* **Aufgabenstellung**
Schreiben Sie aus dem Material die Zeilen von der Zeile mit „Find the location of a particular element.“ bis einschließlich der Zeile mit „center [408, 620].“ unverändert ab.

───── Vorliegendes Material ─────

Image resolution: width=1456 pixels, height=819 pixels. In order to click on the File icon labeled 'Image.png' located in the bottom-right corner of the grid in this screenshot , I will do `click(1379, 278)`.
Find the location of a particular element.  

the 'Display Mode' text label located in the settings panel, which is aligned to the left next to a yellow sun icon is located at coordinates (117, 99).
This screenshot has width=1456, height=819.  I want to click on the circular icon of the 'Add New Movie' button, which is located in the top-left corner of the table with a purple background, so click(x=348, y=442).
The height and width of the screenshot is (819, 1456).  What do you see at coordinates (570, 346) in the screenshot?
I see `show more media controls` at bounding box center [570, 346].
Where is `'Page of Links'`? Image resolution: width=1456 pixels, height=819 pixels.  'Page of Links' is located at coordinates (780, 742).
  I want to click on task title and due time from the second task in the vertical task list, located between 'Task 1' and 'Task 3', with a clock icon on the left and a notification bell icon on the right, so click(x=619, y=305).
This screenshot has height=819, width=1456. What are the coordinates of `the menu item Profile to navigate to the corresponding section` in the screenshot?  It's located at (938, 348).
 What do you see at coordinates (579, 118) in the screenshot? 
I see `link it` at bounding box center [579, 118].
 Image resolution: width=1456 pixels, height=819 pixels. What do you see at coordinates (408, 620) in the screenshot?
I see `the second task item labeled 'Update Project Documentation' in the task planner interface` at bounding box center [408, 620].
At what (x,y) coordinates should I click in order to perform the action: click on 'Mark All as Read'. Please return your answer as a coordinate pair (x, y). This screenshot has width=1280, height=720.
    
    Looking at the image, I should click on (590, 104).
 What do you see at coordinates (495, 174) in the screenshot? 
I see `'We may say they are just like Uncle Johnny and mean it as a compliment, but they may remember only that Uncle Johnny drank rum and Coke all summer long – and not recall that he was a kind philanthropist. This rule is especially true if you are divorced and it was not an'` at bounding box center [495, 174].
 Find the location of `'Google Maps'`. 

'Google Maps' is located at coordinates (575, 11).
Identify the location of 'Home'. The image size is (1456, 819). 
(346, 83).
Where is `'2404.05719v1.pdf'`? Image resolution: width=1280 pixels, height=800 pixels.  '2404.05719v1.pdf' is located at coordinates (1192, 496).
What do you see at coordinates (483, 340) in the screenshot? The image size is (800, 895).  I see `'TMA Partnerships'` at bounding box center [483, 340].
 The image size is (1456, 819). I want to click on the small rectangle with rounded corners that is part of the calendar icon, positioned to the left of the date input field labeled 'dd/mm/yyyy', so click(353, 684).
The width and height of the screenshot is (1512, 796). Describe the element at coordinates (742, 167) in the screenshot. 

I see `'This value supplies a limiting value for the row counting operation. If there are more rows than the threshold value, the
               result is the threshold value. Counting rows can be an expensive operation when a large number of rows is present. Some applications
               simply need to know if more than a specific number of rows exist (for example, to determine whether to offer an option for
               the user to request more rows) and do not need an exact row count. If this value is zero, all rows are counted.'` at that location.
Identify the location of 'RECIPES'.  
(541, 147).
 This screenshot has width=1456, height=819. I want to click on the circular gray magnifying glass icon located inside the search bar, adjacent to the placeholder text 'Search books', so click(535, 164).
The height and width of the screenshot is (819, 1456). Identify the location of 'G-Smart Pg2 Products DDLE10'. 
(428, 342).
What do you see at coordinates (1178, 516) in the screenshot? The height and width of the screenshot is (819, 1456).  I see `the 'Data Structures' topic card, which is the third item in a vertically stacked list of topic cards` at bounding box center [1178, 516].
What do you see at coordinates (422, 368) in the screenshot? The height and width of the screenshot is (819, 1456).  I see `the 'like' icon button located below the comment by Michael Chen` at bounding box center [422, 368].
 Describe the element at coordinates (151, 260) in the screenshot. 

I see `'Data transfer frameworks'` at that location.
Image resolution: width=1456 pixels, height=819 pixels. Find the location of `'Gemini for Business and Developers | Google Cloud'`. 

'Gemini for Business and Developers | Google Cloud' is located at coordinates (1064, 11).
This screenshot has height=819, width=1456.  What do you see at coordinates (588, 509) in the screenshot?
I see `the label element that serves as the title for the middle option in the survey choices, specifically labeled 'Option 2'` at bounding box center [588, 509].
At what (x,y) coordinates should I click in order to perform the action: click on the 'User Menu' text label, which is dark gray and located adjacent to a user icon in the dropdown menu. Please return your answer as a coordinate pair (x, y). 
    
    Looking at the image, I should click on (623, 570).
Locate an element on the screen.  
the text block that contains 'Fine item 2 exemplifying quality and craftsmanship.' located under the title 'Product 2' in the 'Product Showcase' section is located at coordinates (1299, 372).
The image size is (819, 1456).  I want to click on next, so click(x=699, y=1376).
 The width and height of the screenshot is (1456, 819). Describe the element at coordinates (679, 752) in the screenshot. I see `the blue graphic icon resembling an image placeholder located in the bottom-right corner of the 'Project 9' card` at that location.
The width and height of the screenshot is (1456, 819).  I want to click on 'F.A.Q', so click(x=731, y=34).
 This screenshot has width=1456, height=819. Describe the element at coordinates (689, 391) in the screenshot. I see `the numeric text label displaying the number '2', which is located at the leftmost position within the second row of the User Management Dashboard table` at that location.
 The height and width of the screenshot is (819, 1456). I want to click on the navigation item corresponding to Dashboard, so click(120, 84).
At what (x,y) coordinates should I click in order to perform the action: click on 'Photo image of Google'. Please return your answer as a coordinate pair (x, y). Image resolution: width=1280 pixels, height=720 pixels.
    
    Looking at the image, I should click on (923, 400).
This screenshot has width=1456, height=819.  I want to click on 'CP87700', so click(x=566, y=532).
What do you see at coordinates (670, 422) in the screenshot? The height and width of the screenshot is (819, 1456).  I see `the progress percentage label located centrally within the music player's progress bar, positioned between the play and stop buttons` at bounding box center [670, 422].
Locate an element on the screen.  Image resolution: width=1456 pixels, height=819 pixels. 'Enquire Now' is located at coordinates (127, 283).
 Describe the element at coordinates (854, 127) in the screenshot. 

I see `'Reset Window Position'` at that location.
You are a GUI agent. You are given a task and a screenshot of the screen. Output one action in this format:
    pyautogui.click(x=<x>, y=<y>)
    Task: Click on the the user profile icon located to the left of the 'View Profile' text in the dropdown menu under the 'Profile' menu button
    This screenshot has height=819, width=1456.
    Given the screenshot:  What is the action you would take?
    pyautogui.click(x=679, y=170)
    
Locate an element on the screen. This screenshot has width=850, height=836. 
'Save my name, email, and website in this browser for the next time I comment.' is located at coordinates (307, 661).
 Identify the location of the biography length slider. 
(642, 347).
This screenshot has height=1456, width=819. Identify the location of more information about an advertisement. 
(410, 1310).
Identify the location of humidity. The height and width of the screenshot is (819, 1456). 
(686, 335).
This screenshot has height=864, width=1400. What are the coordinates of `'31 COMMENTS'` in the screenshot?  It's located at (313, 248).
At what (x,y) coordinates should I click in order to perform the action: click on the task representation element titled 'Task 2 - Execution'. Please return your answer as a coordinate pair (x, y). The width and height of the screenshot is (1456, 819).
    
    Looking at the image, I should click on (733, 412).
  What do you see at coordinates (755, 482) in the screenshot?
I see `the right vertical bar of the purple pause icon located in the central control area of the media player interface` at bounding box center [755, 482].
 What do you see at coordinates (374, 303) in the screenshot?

─────

* **Lösung der Aufgabe**
Find the location of a particular element.  

the 'Display Mode' text label located in the settings panel, which is aligned to the left next to a yellow sun icon is located at coordinates (117, 99).
This screenshot has width=1456, height=819.  I want to click on the circular icon of the 'Add New Movie' button, which is located in the top-left corner of the table with a purple background, so click(x=348, y=442).
The height and width of the screenshot is (819, 1456).  What do you see at coordinates (570, 346) in the screenshot?
I see `show more media controls` at bounding box center [570, 346].
Where is `'Page of Links'`? Image resolution: width=1456 pixels, height=819 pixels.  'Page of Links' is located at coordinates (780, 742).
  I want to click on task title and due time from the second task in the vertical task list, located between 'Task 1' and 'Task 3', with a clock icon on the left and a notification bell icon on the right, so click(x=619, y=305).
This screenshot has height=819, width=1456. What are the coordinates of `the menu item Profile to navigate to the corresponding section` in the screenshot?  It's located at (938, 348).
 What do you see at coordinates (579, 118) in the screenshot? 
I see `link it` at bounding box center [579, 118].
 Image resolution: width=1456 pixels, height=819 pixels. What do you see at coordinates (408, 620) in the screenshot?
I see `the second task item labeled 'Update Project Documentation' in the task planner interface` at bounding box center [408, 620].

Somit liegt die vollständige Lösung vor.